--- 작업 지시 ---
기록의 첫 줄부터 "Collapse the sidebar"가 들어 있는 줄까지, 양 끝 줄을 포함해 한 줄을 문자열 하나로 삼은 JSON 목록으로 변환하세요. 빈 줄은 넣지 말고 이 범위 밖의 줄은 다루지 마세요.

─── 연습 자료

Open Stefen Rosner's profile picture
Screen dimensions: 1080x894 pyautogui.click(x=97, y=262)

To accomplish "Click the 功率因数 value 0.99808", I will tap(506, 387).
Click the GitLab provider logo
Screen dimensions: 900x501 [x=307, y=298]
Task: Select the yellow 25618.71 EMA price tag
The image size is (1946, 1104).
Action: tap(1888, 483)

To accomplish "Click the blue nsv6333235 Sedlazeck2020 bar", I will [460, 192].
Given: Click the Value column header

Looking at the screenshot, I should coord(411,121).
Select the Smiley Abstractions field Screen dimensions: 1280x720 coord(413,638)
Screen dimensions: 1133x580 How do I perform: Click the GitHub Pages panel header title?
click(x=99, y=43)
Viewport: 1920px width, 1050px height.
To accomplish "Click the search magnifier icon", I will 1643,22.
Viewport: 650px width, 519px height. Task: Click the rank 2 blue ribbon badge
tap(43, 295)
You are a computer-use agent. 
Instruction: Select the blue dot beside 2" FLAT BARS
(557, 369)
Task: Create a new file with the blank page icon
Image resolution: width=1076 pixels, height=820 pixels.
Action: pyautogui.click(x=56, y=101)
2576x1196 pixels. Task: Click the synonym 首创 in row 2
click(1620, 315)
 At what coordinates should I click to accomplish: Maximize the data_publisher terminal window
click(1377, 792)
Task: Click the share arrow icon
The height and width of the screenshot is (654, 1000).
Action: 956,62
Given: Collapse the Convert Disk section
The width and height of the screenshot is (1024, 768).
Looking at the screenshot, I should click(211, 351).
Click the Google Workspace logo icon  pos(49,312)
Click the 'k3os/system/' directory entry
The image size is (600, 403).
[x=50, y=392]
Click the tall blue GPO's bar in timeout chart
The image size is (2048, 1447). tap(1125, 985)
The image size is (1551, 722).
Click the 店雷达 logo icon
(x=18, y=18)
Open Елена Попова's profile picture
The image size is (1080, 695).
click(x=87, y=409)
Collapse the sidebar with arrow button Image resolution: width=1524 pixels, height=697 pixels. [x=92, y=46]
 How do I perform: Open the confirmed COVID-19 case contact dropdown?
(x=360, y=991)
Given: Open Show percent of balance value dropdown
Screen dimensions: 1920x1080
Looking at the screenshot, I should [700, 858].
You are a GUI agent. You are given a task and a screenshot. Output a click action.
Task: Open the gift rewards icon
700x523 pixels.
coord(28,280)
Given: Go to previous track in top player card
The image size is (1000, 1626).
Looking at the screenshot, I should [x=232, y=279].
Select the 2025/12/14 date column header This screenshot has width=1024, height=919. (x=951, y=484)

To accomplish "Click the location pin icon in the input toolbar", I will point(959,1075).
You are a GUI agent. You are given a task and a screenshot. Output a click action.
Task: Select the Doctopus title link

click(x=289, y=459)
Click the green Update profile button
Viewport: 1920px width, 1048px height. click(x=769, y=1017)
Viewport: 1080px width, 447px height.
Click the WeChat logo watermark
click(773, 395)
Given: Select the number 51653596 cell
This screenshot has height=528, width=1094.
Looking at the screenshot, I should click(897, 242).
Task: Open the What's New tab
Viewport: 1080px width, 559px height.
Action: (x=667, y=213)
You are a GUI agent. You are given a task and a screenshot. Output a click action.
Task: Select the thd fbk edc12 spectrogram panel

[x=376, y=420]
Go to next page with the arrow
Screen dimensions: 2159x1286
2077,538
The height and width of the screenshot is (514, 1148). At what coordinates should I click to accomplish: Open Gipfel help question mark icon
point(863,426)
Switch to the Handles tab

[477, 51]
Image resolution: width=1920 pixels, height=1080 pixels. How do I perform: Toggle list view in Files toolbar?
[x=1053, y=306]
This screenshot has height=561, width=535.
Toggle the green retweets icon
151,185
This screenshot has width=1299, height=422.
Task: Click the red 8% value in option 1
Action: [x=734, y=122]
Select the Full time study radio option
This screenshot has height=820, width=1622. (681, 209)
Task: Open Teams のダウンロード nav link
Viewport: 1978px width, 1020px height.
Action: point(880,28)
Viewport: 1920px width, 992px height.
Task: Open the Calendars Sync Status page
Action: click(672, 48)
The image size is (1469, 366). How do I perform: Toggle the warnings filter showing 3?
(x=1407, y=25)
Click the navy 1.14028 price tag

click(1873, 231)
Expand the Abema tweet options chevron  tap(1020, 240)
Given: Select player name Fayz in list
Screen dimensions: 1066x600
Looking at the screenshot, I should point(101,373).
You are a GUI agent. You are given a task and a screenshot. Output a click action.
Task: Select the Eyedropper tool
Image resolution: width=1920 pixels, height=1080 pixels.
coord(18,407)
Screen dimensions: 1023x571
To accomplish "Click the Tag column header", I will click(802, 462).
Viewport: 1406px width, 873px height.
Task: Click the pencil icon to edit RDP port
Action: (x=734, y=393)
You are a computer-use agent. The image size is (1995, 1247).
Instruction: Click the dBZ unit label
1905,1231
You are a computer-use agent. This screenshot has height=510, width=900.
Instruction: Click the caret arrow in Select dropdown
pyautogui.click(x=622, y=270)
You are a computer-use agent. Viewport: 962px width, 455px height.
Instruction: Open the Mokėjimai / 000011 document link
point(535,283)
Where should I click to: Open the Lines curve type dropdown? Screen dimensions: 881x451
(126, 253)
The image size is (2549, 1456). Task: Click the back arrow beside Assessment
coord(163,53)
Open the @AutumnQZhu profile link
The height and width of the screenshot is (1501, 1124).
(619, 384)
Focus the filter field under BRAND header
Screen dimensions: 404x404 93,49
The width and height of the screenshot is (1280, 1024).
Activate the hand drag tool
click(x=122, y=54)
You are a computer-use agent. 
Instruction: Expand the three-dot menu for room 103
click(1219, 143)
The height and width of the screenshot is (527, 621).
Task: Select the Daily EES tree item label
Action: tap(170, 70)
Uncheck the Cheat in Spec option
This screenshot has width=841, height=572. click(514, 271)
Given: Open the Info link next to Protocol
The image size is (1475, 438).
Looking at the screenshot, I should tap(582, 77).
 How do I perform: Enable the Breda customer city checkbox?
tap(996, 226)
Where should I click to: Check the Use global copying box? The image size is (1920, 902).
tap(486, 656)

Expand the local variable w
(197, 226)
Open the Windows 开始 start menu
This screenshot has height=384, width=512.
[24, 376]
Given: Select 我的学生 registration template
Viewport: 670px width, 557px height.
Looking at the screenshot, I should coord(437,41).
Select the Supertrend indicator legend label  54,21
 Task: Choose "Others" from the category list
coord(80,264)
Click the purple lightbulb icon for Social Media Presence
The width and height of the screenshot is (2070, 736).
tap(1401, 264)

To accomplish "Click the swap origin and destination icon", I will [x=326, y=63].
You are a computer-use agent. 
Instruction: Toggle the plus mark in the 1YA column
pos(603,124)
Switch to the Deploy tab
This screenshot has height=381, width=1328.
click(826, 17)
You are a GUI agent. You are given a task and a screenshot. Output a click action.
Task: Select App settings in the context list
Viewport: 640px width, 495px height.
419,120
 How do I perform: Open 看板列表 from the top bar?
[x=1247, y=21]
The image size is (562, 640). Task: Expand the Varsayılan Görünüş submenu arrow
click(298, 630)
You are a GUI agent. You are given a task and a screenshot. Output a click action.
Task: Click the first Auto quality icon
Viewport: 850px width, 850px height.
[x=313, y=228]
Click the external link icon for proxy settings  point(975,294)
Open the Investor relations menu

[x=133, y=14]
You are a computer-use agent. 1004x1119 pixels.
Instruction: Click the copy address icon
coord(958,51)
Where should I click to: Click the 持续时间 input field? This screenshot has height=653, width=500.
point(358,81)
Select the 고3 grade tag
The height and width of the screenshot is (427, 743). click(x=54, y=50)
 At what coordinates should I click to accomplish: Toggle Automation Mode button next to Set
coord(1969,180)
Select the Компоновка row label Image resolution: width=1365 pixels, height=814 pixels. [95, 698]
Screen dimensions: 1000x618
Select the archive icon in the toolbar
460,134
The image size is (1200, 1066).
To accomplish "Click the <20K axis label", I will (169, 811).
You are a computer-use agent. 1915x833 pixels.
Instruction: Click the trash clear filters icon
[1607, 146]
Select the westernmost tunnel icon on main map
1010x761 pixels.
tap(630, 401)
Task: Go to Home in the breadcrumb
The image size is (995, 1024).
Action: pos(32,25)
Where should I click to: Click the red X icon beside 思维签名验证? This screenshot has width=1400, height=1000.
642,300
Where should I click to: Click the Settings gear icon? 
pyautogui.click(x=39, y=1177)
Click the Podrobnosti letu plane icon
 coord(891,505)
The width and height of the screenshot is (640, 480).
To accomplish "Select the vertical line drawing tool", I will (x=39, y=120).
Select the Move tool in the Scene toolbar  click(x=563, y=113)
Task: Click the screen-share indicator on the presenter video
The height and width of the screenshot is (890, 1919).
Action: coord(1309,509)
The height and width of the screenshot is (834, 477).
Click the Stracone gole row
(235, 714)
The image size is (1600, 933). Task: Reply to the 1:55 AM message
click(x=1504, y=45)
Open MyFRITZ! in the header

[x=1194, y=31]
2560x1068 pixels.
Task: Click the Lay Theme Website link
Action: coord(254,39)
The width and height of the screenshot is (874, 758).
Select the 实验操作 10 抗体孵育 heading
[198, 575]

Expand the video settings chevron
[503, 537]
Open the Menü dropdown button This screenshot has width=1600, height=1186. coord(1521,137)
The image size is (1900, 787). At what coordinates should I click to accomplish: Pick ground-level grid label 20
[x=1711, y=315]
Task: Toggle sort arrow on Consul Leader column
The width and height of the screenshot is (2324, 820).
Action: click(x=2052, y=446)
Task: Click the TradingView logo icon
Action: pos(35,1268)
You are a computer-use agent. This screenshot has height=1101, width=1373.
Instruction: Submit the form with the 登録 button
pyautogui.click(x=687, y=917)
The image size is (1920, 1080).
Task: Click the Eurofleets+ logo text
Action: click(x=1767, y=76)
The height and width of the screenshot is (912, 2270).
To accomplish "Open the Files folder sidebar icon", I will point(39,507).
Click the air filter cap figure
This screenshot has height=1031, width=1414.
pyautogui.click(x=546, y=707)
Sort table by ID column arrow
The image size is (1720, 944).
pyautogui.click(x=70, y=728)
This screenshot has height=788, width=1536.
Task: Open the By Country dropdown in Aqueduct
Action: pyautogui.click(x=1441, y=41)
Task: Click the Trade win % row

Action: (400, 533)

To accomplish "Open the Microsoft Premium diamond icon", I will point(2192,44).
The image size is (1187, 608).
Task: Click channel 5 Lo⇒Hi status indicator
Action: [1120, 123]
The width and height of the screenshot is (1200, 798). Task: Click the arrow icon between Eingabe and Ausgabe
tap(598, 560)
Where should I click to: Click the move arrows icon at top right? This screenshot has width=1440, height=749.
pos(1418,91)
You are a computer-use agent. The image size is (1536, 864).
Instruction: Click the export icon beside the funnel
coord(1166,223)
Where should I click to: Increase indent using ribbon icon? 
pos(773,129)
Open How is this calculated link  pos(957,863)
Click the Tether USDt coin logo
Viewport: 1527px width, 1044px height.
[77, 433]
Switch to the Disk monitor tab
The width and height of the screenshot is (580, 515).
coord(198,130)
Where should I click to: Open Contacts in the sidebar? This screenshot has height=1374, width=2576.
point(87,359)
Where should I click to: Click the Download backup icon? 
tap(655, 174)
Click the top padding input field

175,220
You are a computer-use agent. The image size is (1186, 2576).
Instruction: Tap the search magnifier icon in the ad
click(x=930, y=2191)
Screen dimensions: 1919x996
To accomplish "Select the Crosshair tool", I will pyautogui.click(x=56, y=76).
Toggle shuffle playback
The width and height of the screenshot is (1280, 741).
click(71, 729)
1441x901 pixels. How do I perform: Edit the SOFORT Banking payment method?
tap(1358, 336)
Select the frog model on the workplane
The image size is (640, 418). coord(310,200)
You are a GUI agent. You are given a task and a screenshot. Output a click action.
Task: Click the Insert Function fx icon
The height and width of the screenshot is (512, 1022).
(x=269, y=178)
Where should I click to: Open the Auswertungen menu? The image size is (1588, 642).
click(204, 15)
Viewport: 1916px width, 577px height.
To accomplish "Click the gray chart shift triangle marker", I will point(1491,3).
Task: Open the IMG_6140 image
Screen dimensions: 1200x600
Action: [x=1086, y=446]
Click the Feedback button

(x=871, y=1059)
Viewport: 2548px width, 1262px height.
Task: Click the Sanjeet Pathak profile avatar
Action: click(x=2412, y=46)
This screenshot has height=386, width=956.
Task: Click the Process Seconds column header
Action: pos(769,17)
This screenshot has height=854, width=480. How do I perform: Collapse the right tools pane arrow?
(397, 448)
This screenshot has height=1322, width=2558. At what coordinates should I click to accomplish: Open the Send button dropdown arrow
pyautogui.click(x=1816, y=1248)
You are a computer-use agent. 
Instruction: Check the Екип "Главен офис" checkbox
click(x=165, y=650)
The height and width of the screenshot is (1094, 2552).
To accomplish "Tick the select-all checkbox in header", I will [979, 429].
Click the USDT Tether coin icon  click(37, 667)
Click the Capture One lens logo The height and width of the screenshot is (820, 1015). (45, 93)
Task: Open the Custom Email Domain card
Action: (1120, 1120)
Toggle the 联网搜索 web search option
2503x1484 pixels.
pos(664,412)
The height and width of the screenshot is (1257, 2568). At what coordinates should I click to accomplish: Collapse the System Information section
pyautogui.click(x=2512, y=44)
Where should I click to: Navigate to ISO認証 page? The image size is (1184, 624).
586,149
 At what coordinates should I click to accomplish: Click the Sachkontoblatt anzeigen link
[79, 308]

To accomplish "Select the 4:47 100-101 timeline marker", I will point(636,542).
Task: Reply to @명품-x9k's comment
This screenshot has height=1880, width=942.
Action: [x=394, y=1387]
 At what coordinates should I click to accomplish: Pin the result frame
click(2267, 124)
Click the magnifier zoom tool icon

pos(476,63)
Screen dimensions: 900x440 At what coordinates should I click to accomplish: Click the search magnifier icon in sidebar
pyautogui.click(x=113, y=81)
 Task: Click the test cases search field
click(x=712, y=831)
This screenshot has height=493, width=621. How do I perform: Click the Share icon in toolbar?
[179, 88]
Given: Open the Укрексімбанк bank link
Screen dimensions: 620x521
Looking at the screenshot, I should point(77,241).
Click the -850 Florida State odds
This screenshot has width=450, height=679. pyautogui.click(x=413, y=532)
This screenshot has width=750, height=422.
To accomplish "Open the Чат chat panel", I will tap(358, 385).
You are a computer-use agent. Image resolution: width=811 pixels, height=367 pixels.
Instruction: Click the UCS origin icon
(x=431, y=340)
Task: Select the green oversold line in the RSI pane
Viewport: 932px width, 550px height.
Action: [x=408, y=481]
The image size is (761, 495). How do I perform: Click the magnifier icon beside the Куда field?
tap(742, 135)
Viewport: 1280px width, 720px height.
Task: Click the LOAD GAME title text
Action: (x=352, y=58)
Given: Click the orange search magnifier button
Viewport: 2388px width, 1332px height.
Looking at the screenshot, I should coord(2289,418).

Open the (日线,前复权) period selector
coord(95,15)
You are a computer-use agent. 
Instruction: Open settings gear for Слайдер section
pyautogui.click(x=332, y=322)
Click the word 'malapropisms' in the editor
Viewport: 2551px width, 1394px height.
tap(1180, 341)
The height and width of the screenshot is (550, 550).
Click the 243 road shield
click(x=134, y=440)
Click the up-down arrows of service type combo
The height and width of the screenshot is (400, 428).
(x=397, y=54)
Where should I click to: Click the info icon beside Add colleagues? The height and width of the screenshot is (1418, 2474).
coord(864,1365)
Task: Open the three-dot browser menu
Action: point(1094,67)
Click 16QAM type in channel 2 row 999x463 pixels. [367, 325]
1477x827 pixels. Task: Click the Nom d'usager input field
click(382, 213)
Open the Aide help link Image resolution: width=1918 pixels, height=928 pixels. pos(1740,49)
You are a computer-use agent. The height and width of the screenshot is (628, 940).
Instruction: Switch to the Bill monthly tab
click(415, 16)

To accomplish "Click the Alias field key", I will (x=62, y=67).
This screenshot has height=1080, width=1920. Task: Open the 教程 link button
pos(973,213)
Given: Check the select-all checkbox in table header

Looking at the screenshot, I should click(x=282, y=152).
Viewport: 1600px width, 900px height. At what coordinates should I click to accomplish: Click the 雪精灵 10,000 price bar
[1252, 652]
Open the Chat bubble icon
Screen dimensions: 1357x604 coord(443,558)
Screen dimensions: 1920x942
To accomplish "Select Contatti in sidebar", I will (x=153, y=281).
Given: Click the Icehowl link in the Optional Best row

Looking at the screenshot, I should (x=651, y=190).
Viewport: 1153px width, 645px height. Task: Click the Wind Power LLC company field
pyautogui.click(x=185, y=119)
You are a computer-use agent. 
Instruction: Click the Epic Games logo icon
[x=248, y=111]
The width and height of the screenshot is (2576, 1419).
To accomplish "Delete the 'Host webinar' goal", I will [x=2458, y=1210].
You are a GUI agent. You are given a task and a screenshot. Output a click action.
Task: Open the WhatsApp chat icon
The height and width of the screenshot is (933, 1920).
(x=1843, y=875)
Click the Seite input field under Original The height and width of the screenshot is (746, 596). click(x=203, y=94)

──────

--- 정답 풀이 ---
[
  "Open Stefen Rosner's profile picture",
  "Screen dimensions: 1080x894 pyautogui.click(x=97, y=262)",
  "To accomplish \"Click the 功率因数 value 0.99808\", I will tap(506, 387).",
  "Click the GitLab provider logo",
  "Screen dimensions: 900x501 [x=307, y=298]",
  "Task: Select the yellow 25618.71 EMA price tag",
  "The image size is (1946, 1104).",
  "Action: tap(1888, 483)",
  "To accomplish \"Click the blue nsv6333235 Sedlazeck2020 bar\", I will [460, 192].",
  "Given: Click the Value column header",
  "Looking at the screenshot, I should coord(411,121).",
  "Select the Smiley Abstractions field Screen dimensions: 1280x720 coord(413,638)",
  "Screen dimensions: 1133x580 How do I perform: Click the GitHub Pages panel header title?",
  "click(x=99, y=43)",
  "Viewport: 1920px width, 1050px height.",
  "To accomplish \"Click the search magnifier icon\", I will 1643,22.",
  "Viewport: 650px width, 519px height. Task: Click the rank 2 blue ribbon badge",
  "tap(43, 295)",
  "You are a computer-use agent. ",
  "Instruction: Select the blue dot beside 2\" FLAT BARS",
  "(557, 369)",
  "Task: Create a new file with the blank page icon",
  "Image resolution: width=1076 pixels, height=820 pixels.",
  "Action: pyautogui.click(x=56, y=101)",
  "2576x1196 pixels. Task: Click the synonym 首创 in row 2",
  "click(1620, 315)",
  " At what coordinates should I click to accomplish: Maximize the data_publisher terminal window",
  "click(1377, 792)",
  "Task: Click the share arrow icon",
  "The height and width of the screenshot is (654, 1000).",
  "Action: 956,62",
  "Given: Collapse the Convert Disk section",
  "The width and height of the screenshot is (1024, 768).",
  "Looking at the screenshot, I should click(211, 351).",
  "Click the Google Workspace logo icon  pos(49,312)",
  "Click the 'k3os/system/' directory entry",
  "The image size is (600, 403).",
  "[x=50, y=392]",
  "Click the tall blue GPO's bar in timeout chart",
  "The image size is (2048, 1447). tap(1125, 985)",
  "The image size is (1551, 722).",
  "Click the 店雷达 logo icon",
  "(x=18, y=18)",
  "Open Елена Попова's profile picture",
  "The image size is (1080, 695).",
  "click(x=87, y=409)",
  "Collapse the sidebar with arrow button Image resolution: width=1524 pixels, height=697 pixels. [x=92, y=46]"
]